Olhando para o desenho surgiu-me a ideia de desenhar borboletas voando próximas de sua mão estendida serenamente. Então resgatei uma figura icônica de outras de minhas HQs, a criadora de borboletas, que já havia aparecido em 2 de minhas narrativas curtas, no quadrinho de 1 página “Razão”, parceria minha com o lendário mestre dos quadrinhos Julio Shimamoto, publicada no álbum “Duetos Essenciais” (Marca de Fantasia, 2017), e na HQ de 3 páginas, “Extremos”, publicada no número 5 da revista Metal Pesado (1997). No entanto, nesses dois casos, a criadora de borboletas era uma figura feminina. Surgiu então a oportunidade de apresentar agora um criador de borboletas e imediatamente me veio à mente o título neologismo da HQ “Borbocriar”.
Desenhei o segundo quadrinho para ressaltar a serenidade do ser que aparece com a face de olhos fechados.
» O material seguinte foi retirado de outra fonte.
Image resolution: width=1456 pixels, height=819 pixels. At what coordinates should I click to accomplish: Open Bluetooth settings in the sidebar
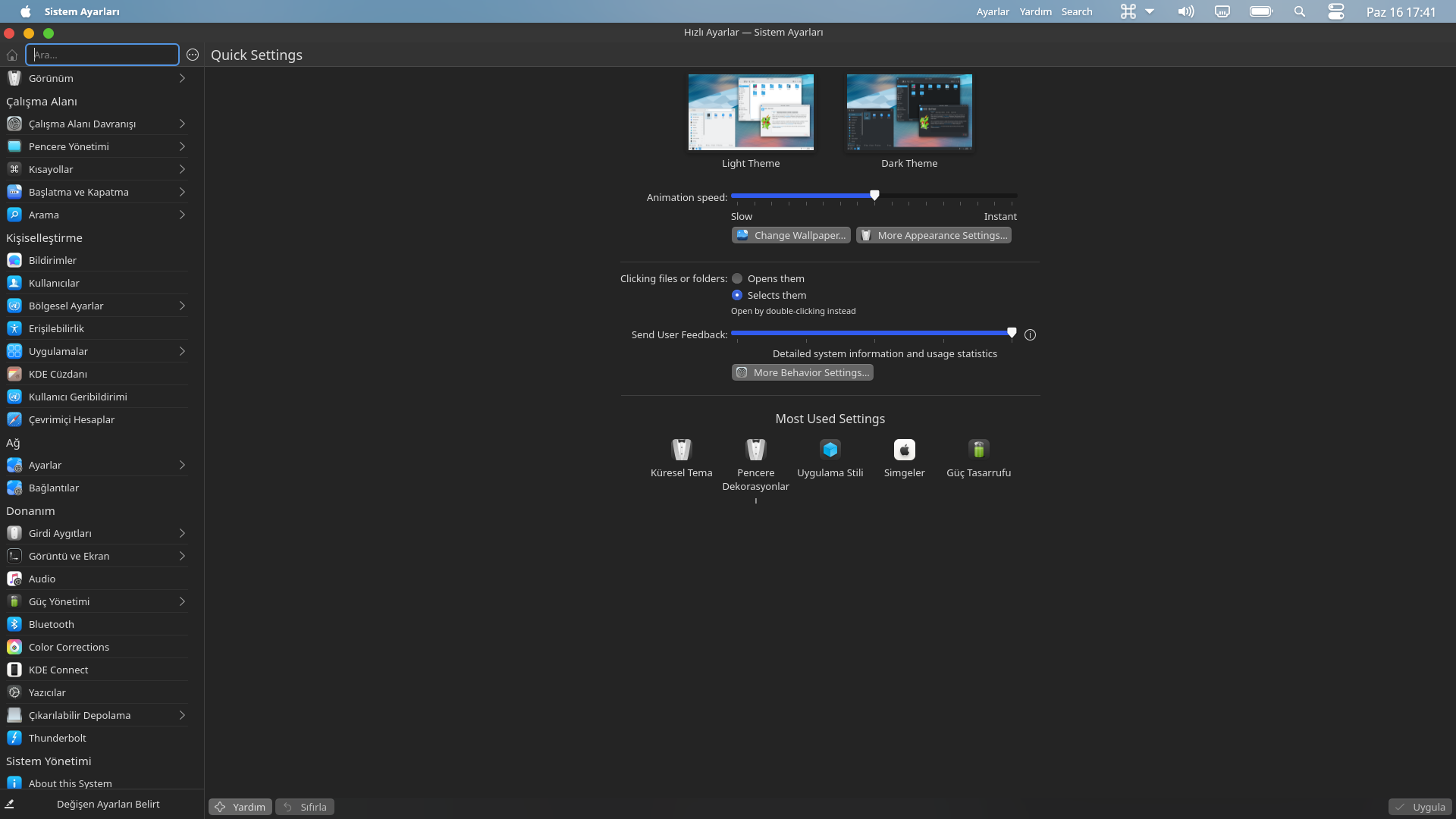[x=52, y=624]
Na segunda página, também desenhada sem rascunho prévio, destaco na parte superior a face do ser de perfil com uma longa língua saindo de sua boca – enfatizando tratar-se de um tecnogenético de meu universo ficcional da Aurora Pós-Humana – e na parte inferior mostro o ser com uma das borboletas escuras pousada sobre os seus olhos, denotando o mergulho para o interior, o encontro com os próprios abismos na busca do equilíbrio.
Comecei a desenhar a terceira e última página a partir da imagem do ser flutuando no ar rodeado pelas borboletas, uma referência direta à levitação que é uma proposição mítica e mística de algumas escolas da filosofia oriental. O flutuar aqui representa a leveza do nada desejar, do nada buscar, a maravilha do fruir a experiência do agora. Para terminar desenhei em primeiro plano uma borboleta com olhos em suas asas sendo que um deles está fechado – representando aquele que observa o mundo, mas não deixa jamais de olhar para dentro de si, para suas sombras.
Por fim, após observar por algum tempo as 3 páginas prontas, escrevi também o texto, sem nenhum rascunho prévio e diretamente nas páginas com minha letra peculiar. Um texto que dialoga com as imagens, criando um jogo narrativo em que eles se interconectam para reforçar os sentidos propostos. Assim, na primeira página escrevi simplesmente “Tornei-me um criador de borboletas”, ressaltando a transmutação do tornar-se algo. Na segunda página o texto vai contra o hiperpragmatismo contemporâneo e diz “Sem nenhum objetivo que não seja vê-las voar. Tocá-las e sentir o seu toque.” E finalmente, na última página, o texto “E ao nada desejar eventualmente com elas começo a voar” ressalta o resgate da livre e espontânea poesia do viver sem objetivos, sem autocobranças extremas, sem hipercomparações, conectando-se com os desenhos.
*O Ciberpajé é Edgar Franco, recebeu o prêmio Argos de Literatura Fantástica (2021) e o Troféu Angelo Agostini de Mestre do Quadrinho Nacional (2022). Criador do universo ficcional da Aurora Pós-Humana, com o qual tem realizado obras em múltiplas mídias e suportes. É um dos pioneiros brasileiros do gênero poético-filosófico de quadrinhos. Pós-Doutor em arte e tecnociência pela UnB, Pós-Doutor em arte, performance e quadrinhos pela Unesp, doutor em artes pela USP, mestre em multimeios pela Unicamp e professor permanente do Programa de Pós-Graduação em Arte e Cultura Visual da UFG, onde coordena o Grupo de Pesquisa CRIA_CIBER há 14 anos.